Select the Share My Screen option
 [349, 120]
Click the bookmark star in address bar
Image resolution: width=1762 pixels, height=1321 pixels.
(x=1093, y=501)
+ + + + +
## WHAT IS EXPECTED:
A verbatim copy of the records above should be returned.

## TASK OUTPUT:
Select the Share My Screen option
 [349, 120]
Click the bookmark star in address bar
Image resolution: width=1762 pixels, height=1321 pixels.
(x=1093, y=501)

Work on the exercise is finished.